- **Problem**
Your answer must consist of the lines running from the one that holds "Task: Select WSF in the Global group" to the end of the data, copied exactly.

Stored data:
------------------------

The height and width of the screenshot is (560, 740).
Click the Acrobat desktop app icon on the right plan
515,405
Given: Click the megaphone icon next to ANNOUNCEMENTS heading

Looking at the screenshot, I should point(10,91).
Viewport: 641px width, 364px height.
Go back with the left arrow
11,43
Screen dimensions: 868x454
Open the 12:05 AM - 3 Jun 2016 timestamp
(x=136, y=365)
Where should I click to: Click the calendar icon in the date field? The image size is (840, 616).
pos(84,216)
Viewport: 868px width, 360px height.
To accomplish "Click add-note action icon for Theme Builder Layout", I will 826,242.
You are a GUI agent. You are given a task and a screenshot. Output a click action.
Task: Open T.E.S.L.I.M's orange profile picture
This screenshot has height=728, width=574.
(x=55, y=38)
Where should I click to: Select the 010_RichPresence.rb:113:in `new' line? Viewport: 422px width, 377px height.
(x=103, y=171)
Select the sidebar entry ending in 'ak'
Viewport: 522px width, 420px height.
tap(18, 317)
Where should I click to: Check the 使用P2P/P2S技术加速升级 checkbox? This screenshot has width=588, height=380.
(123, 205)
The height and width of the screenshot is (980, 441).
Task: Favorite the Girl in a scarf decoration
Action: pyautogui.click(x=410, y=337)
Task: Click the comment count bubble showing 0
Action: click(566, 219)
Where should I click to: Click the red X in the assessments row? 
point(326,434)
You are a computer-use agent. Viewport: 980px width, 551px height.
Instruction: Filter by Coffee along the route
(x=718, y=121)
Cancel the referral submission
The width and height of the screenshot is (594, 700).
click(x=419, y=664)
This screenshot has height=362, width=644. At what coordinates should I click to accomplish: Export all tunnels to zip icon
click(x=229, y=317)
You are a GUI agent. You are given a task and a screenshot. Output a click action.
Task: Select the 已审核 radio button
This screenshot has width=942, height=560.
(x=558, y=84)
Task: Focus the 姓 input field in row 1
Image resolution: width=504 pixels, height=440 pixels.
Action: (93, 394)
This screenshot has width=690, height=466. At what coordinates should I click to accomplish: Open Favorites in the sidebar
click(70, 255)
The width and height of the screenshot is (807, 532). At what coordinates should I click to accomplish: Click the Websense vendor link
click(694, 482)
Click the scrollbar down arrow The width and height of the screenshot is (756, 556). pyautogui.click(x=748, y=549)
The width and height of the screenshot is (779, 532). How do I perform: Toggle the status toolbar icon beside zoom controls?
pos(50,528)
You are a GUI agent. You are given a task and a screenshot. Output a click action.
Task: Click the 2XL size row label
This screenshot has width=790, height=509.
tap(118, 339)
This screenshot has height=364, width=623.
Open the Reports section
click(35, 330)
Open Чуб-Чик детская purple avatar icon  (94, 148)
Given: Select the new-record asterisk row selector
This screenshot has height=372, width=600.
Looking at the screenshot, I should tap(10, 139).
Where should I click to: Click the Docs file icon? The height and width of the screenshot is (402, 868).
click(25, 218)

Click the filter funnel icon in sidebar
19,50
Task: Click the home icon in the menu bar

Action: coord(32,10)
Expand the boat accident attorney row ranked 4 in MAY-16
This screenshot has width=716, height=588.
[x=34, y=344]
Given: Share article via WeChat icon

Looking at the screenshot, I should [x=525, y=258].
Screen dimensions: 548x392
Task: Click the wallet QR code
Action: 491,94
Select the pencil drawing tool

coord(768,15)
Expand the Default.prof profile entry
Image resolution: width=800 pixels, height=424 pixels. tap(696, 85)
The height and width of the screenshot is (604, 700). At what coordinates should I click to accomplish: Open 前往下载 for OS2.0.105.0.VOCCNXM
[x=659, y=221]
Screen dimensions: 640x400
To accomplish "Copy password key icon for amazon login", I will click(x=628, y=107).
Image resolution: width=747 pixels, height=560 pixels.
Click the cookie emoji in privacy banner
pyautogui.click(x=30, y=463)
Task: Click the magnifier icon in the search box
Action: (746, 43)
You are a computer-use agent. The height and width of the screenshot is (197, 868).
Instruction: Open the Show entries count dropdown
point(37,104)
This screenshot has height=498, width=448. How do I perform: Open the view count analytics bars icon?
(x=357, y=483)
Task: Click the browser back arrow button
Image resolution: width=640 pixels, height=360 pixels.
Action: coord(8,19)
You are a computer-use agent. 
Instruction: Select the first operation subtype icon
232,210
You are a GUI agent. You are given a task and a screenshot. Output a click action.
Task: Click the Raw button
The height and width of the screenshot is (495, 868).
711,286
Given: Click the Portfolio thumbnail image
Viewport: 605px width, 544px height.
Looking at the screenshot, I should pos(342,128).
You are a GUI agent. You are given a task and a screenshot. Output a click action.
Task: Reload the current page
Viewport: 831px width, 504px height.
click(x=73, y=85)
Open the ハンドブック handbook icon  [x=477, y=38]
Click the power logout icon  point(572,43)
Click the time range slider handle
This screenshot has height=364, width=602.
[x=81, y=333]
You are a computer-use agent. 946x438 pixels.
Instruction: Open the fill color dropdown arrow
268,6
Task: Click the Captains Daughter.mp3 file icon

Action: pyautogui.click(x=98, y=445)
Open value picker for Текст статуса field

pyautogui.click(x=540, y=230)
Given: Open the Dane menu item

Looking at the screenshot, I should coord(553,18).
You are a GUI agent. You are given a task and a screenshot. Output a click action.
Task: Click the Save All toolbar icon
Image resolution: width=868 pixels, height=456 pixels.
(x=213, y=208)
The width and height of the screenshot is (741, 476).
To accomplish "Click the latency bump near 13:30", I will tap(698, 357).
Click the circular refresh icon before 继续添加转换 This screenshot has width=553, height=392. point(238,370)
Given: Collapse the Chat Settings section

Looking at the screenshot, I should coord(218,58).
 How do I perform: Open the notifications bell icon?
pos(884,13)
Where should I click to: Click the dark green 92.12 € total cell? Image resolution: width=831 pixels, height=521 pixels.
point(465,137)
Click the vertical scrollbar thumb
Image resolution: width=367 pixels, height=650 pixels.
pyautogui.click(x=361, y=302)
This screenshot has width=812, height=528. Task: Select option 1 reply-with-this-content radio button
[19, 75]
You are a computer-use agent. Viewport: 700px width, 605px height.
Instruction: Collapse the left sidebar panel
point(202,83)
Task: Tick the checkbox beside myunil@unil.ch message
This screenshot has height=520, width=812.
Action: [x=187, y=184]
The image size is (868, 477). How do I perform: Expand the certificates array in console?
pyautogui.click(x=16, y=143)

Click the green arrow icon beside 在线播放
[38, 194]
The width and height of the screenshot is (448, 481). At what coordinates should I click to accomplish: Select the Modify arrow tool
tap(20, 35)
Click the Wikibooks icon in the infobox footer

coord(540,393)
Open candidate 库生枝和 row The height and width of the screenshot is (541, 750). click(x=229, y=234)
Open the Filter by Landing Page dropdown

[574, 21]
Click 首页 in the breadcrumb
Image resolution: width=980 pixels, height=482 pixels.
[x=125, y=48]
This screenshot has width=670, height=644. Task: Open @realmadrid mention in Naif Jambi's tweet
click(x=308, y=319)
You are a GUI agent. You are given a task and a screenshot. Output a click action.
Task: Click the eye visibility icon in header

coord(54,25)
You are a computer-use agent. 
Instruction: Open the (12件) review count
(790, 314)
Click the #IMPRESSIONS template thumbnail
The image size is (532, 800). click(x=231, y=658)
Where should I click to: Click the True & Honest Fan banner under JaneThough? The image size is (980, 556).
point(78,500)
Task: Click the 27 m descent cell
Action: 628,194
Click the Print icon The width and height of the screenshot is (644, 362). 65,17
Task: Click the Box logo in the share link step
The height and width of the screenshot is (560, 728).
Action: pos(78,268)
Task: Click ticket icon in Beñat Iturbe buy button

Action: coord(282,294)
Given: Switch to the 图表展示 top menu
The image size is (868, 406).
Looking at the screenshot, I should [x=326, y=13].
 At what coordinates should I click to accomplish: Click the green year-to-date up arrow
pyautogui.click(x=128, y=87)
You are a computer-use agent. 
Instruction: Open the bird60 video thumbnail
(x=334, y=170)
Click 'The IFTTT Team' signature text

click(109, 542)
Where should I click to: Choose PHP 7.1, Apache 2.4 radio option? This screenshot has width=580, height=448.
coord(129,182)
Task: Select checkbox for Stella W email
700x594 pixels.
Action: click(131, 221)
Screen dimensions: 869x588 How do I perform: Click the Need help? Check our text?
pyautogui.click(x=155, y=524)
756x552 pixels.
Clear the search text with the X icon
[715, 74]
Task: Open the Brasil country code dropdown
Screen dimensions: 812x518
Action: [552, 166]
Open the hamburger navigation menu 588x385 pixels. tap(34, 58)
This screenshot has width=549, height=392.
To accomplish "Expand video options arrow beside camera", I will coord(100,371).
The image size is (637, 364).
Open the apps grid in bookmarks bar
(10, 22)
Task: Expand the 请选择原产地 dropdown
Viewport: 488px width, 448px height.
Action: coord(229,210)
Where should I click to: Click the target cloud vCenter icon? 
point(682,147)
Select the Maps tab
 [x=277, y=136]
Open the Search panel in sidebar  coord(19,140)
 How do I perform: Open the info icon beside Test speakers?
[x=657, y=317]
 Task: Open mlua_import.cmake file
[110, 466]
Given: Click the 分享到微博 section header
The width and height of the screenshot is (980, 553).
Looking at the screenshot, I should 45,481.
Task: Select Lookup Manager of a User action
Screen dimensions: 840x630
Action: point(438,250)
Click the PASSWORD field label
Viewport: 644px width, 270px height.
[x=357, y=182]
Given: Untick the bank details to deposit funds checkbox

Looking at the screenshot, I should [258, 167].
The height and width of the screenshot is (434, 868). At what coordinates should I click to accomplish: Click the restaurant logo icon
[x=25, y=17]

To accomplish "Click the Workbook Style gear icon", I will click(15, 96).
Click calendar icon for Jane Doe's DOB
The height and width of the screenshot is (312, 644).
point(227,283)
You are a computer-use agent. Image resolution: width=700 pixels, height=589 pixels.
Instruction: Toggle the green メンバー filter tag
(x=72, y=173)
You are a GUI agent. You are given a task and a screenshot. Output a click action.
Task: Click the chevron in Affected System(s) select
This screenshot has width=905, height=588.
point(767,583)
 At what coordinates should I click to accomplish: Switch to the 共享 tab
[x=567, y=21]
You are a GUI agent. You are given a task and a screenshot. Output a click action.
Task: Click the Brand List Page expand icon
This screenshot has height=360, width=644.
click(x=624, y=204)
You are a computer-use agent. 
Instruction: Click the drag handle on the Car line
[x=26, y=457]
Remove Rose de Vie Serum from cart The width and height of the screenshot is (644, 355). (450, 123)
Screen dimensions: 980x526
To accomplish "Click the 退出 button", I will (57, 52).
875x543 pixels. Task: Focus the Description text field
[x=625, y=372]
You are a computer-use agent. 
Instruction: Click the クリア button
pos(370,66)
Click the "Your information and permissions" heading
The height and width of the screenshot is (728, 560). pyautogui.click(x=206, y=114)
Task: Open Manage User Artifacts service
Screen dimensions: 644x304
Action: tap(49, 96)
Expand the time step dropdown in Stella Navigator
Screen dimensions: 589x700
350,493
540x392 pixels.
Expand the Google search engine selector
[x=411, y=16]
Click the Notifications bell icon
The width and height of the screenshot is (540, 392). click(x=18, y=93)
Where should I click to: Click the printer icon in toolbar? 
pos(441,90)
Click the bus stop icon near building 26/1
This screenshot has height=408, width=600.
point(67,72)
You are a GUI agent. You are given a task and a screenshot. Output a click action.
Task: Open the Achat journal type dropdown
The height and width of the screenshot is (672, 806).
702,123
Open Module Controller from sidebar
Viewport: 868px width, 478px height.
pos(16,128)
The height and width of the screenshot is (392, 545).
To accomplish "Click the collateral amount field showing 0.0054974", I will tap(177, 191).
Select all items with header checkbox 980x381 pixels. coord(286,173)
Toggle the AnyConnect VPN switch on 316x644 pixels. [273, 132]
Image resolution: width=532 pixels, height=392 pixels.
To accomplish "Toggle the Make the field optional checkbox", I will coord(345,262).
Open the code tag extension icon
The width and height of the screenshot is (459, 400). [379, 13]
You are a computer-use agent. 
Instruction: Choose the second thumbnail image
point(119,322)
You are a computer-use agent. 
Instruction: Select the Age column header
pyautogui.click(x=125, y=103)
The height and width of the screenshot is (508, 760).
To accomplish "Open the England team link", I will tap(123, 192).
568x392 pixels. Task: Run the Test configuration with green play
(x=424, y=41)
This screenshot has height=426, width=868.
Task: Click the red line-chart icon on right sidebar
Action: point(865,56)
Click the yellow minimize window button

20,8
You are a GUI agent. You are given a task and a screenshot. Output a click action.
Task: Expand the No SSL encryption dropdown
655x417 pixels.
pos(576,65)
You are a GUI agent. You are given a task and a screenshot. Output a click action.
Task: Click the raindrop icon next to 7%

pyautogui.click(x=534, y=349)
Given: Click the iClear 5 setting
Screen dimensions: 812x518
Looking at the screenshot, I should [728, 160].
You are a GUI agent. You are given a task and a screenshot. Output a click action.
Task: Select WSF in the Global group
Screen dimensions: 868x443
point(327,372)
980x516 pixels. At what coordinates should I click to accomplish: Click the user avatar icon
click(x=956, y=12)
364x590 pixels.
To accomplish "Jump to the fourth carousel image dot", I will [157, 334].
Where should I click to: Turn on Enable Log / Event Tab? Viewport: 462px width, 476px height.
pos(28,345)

------------------------

- **Solution for this task**
Task: Select WSF in the Global group
Screen dimensions: 868x443
point(327,372)
980x516 pixels. At what coordinates should I click to accomplish: Click the user avatar icon
click(x=956, y=12)
364x590 pixels.
To accomplish "Jump to the fourth carousel image dot", I will [157, 334].
Where should I click to: Turn on Enable Log / Event Tab? Viewport: 462px width, 476px height.
pos(28,345)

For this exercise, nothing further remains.